Music has the ability to help drop you deeper into the moment, and your breath becomes part of the music. Choose songs that speak to you and are slow and relaxing. The right music is both moving and inspiring and inspires us to move.
3. Keep a practice journal.
No one will document your journey unless you do it yourself. In the end this is all about you. What makes you feel good? What doesn't? What is awkward? Where do you excel and where do you need practice? Take notes. Re-visit them prior to your next session(s) and try to build on your routine. If you find a posture that you like and that works for you, be sure to document it. Was it more beneficial to go from Plank to Downward Facing Dog or Downward Facing Dog to Plank. How many breaths did you hold each for?
4. Make others in the house aware what you are doing.
Where and for how long. While this may initially be awkward and seem like too much information it will put everyone on the same page and hopefully eliminate any unwanted interruptions, visitors or loud distracting noises.

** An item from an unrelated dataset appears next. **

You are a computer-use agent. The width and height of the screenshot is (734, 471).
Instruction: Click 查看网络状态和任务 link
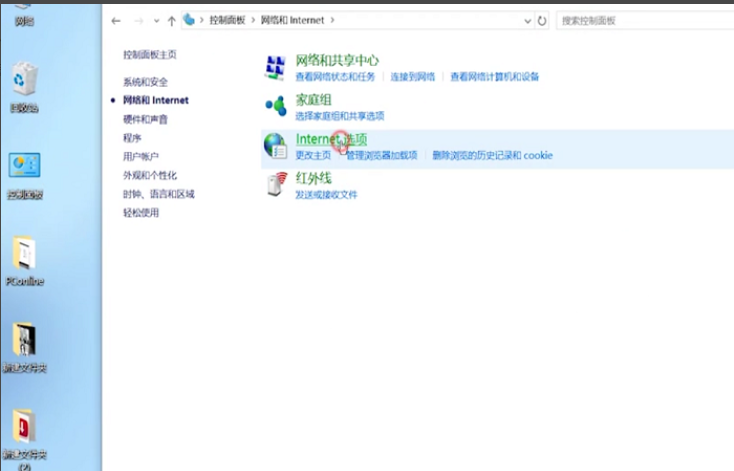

5. Learn to sound out Sanskrit words
If your primary teacher is a television or YouTube, you may find that you don't actually get out to talk to much about your relaxing new hobby. Be prepared when you finally do ensnare someone in a conversation by knowing the correct (proper) pronunciation of the sanskrit postures you are actively practicing. This way you won't risk sounding less than knowledgeable on the subject matter at hand and can continue confidently discussing all things yoga with whomever will listen.
There you have it. Now you are ready to be an expert at home all by yourself. What are you waiting for?